== EXERCISE REQUIREMENTS ==
Only the tail of the listing is wanted: the line containing "The image size is (1400, 844)." and all after it, repeated exactly, pictures omitted.
_ _ _
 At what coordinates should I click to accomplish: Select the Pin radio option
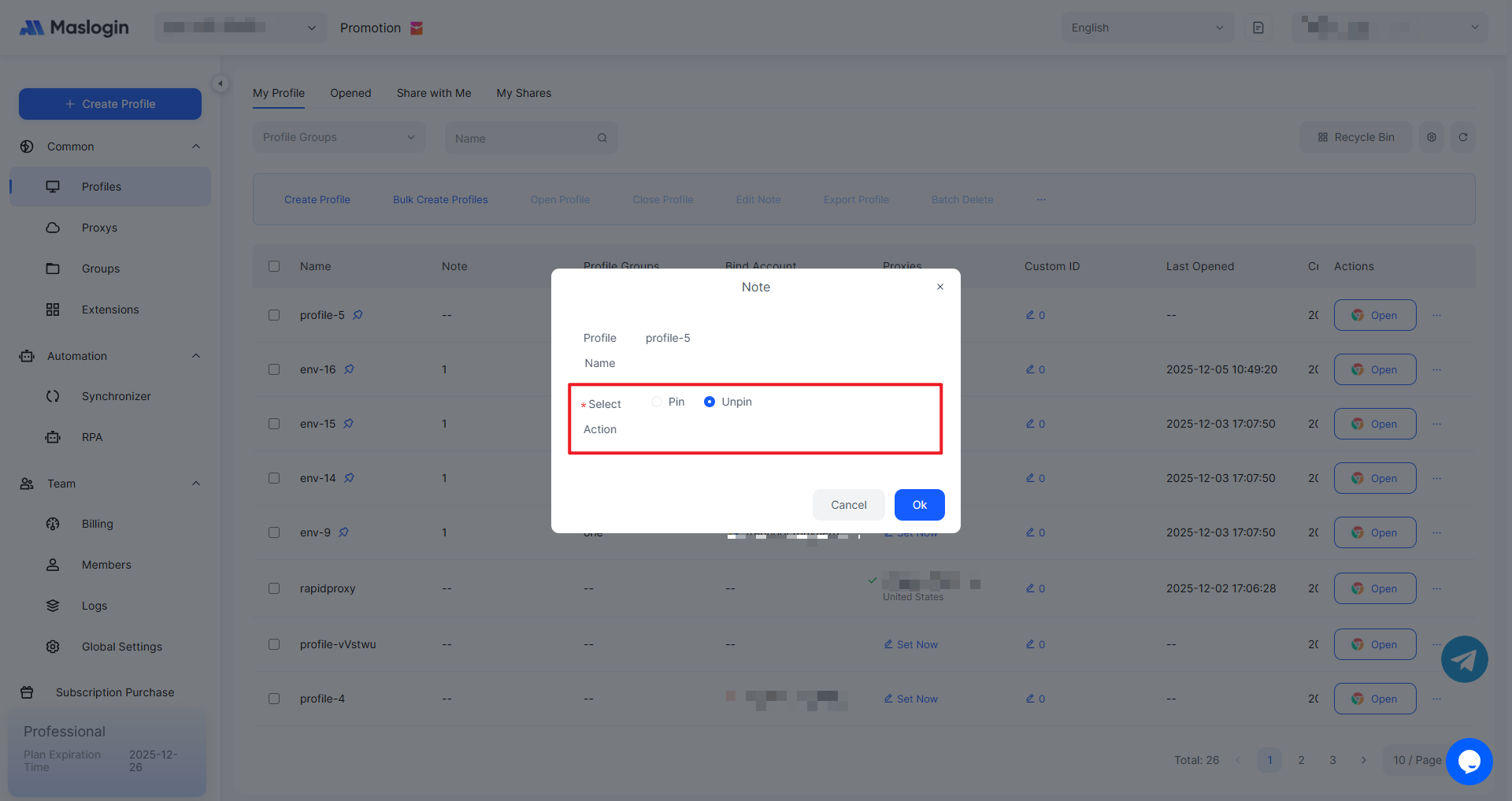coord(657,402)
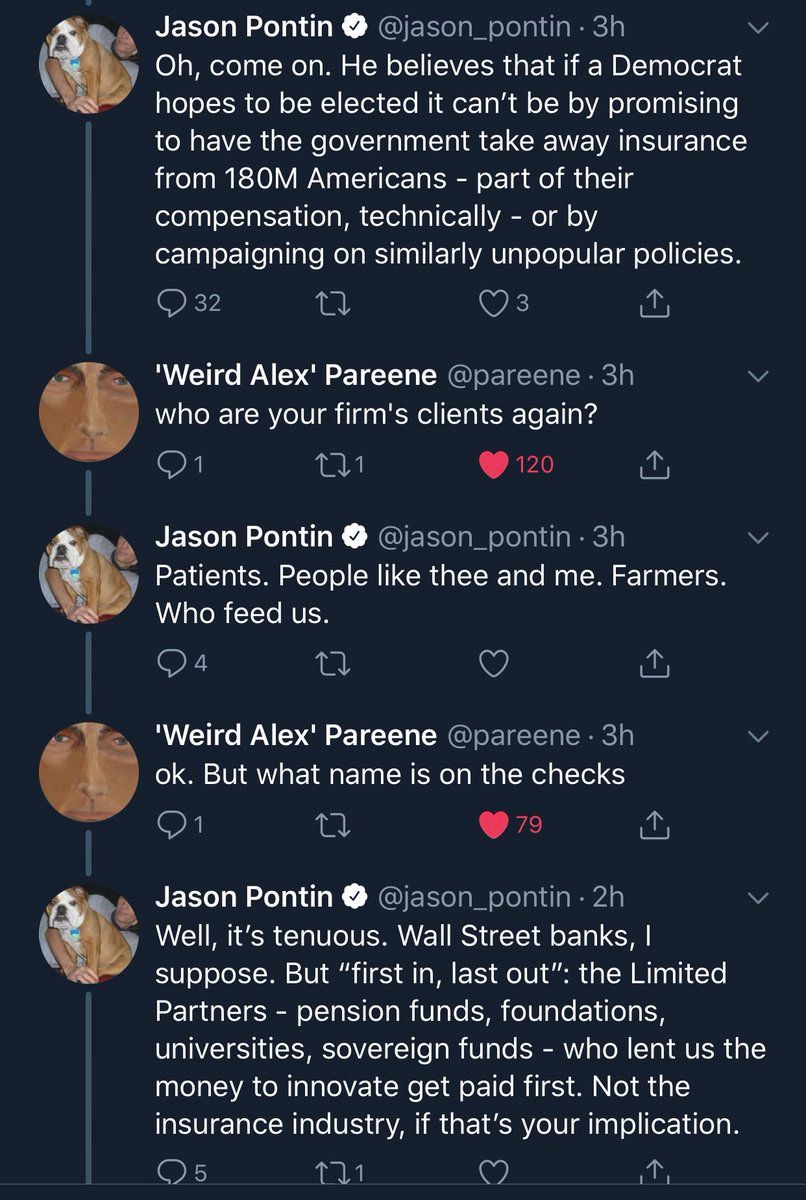Reply to "who are your firm's clients" tweet
The width and height of the screenshot is (806, 1200).
[173, 464]
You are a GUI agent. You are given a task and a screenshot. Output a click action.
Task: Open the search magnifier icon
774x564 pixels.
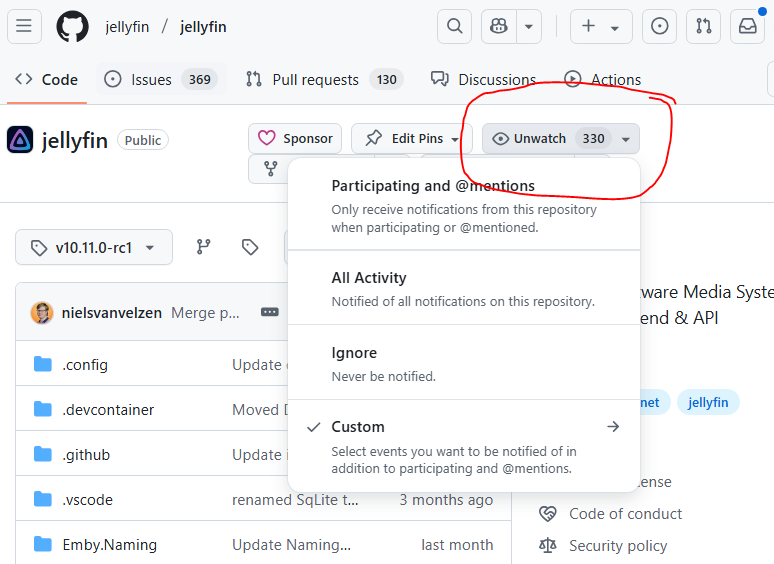coord(454,27)
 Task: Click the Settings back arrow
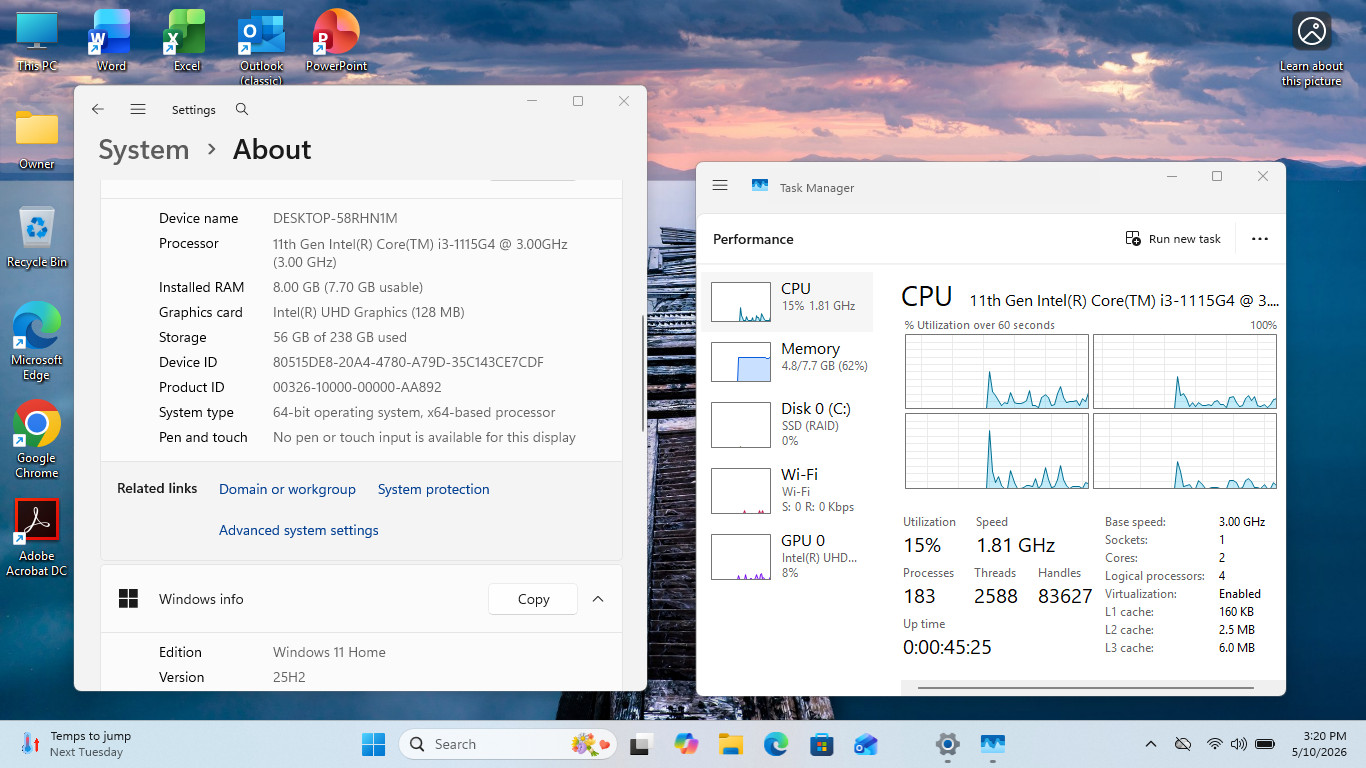pos(98,109)
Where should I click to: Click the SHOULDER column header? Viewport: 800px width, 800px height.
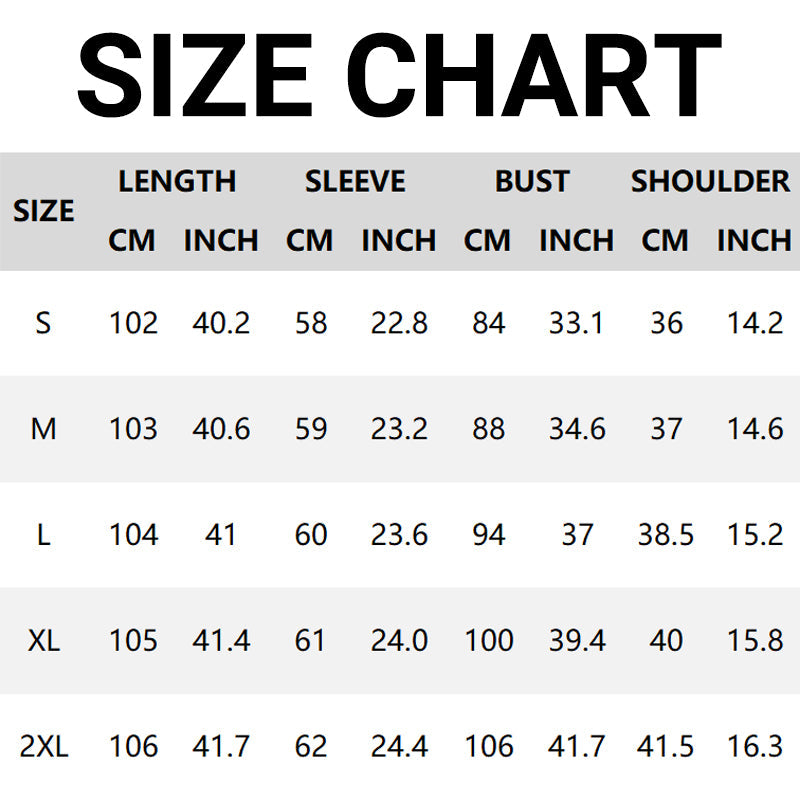click(710, 181)
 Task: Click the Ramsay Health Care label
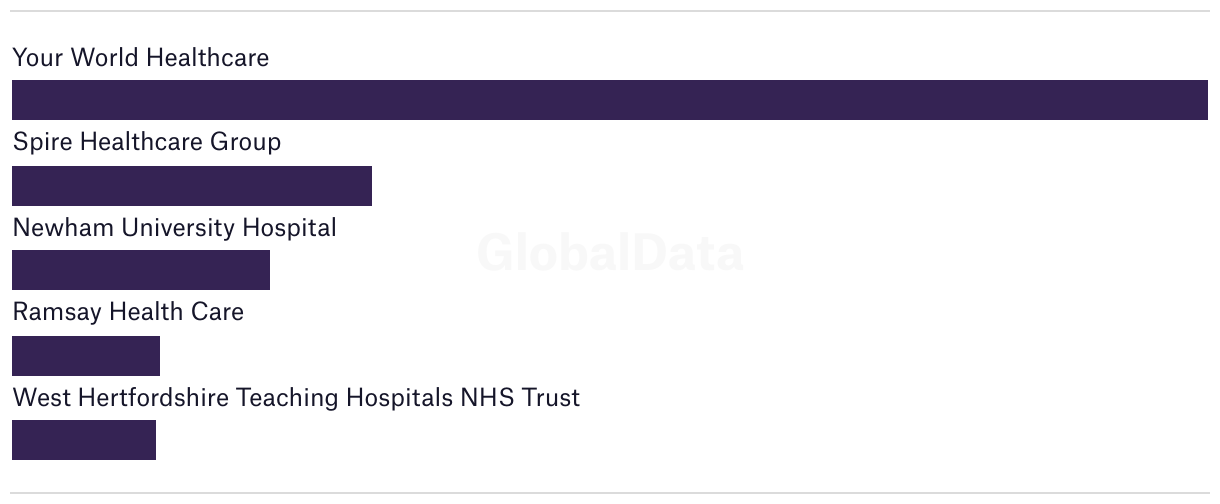point(128,312)
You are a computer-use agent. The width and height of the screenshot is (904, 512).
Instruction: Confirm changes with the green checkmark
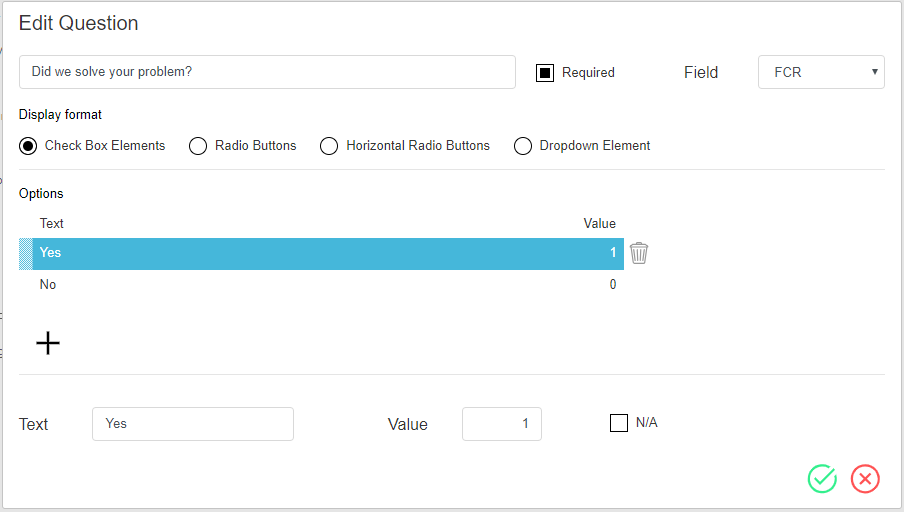pyautogui.click(x=822, y=479)
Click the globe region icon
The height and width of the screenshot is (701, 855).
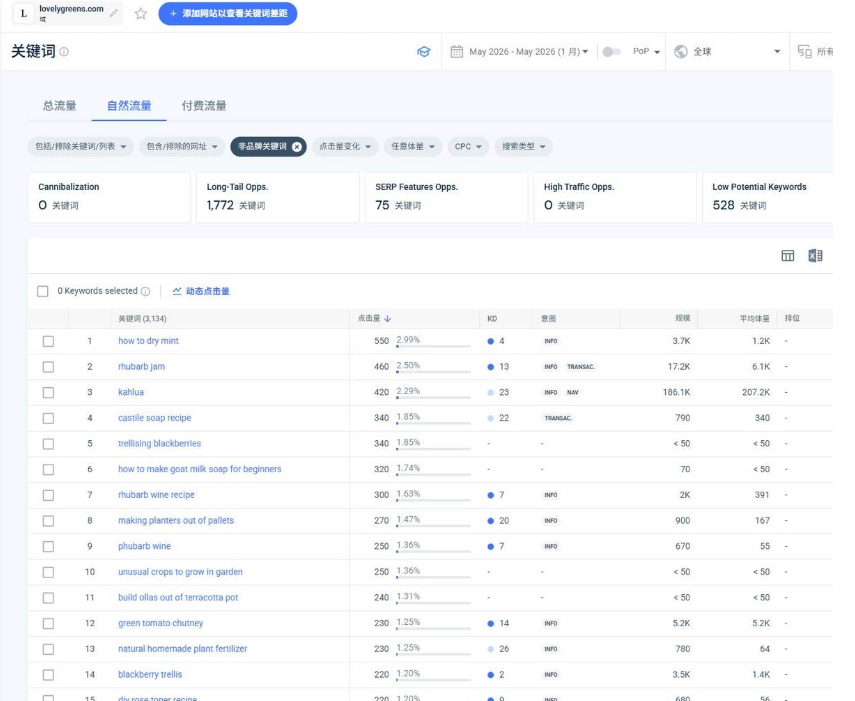[x=681, y=52]
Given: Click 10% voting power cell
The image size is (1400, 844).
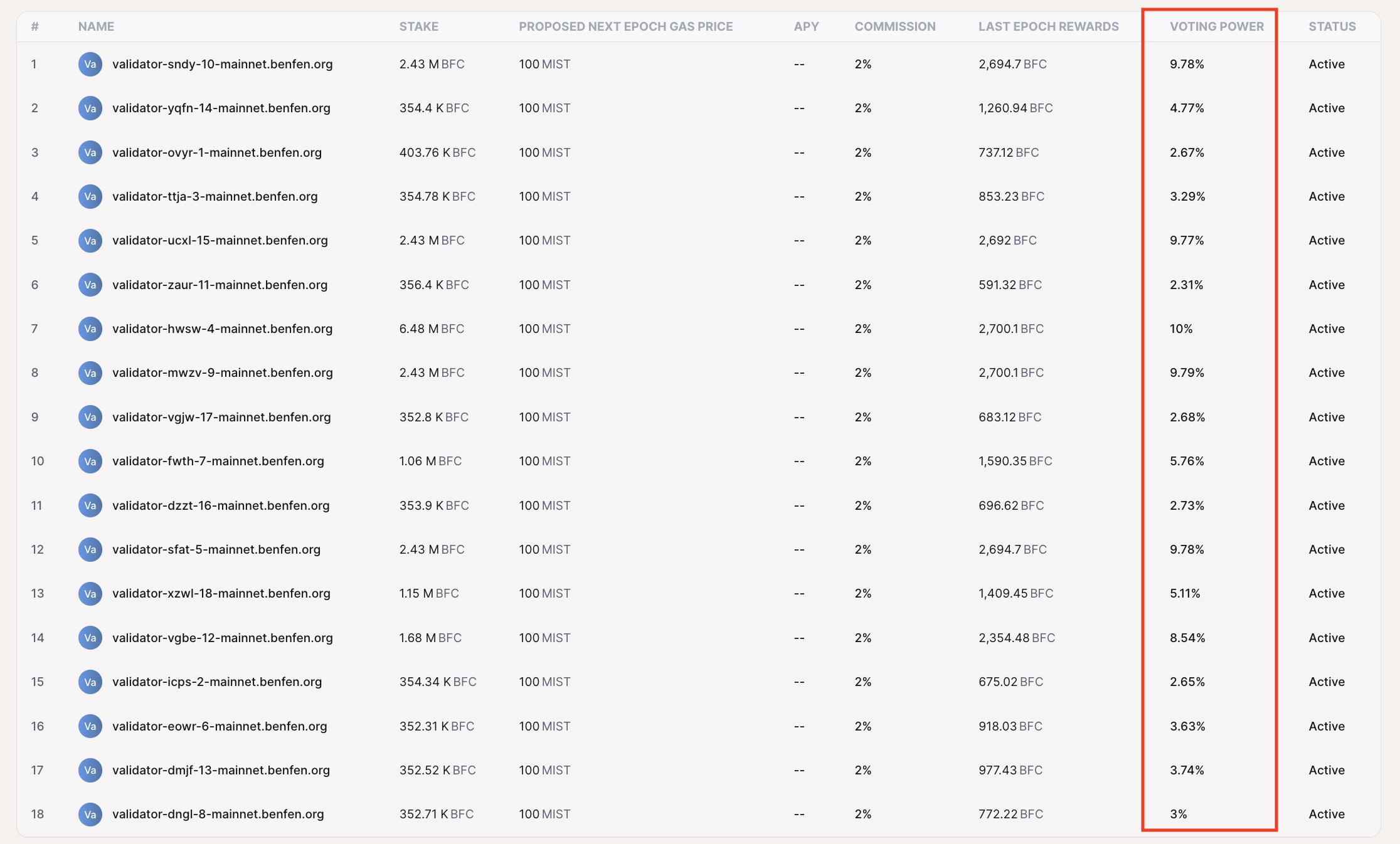Looking at the screenshot, I should click(1181, 329).
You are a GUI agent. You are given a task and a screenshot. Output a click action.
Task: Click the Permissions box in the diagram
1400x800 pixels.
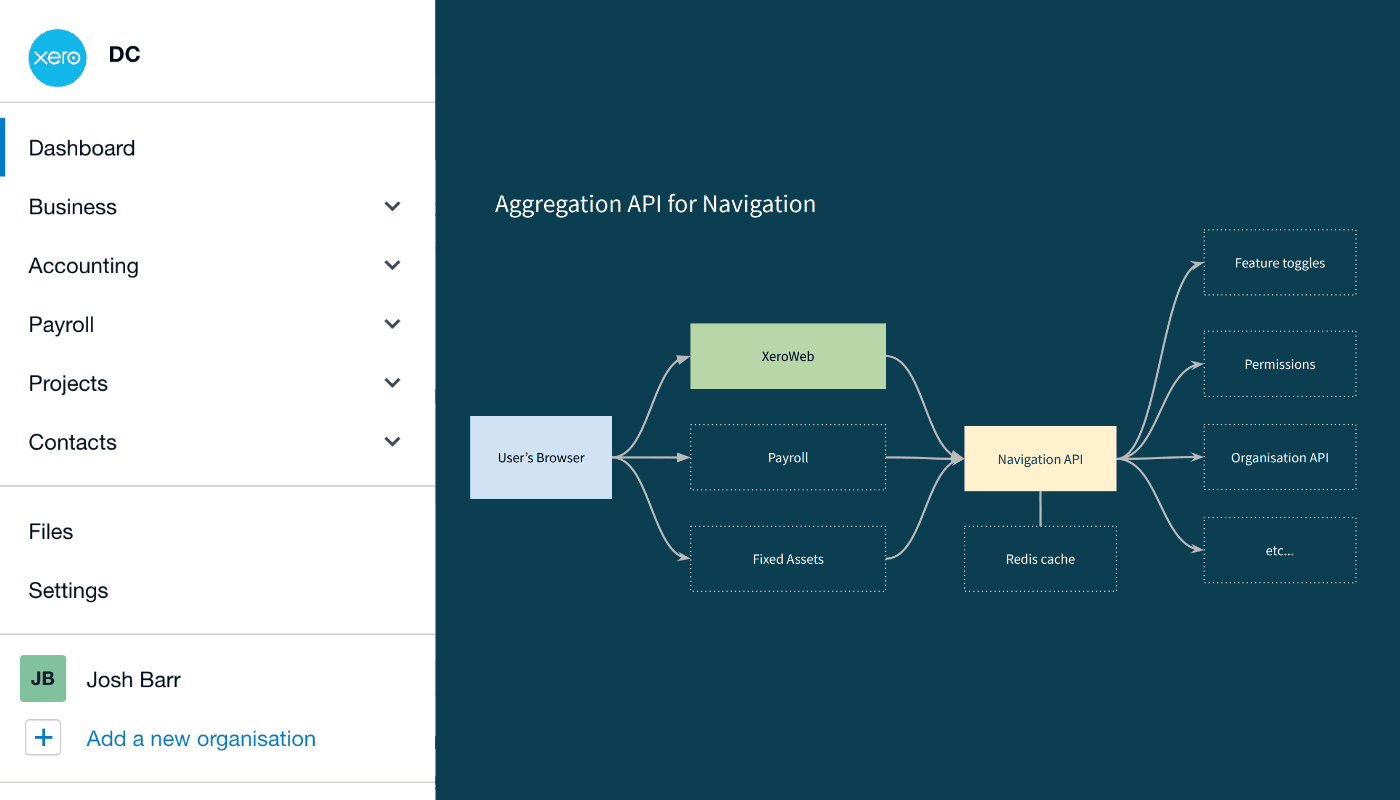(x=1280, y=364)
_ _ _
== OUTPUT FOR THIS TASK ==
The image size is (1400, 844).
Looking at the screenshot, I should click(1181, 329).
You are a GUI agent. You are given a task and a screenshot. Output a click action.
Task: Click the Permissions box in the diagram
1400x800 pixels.
(x=1280, y=364)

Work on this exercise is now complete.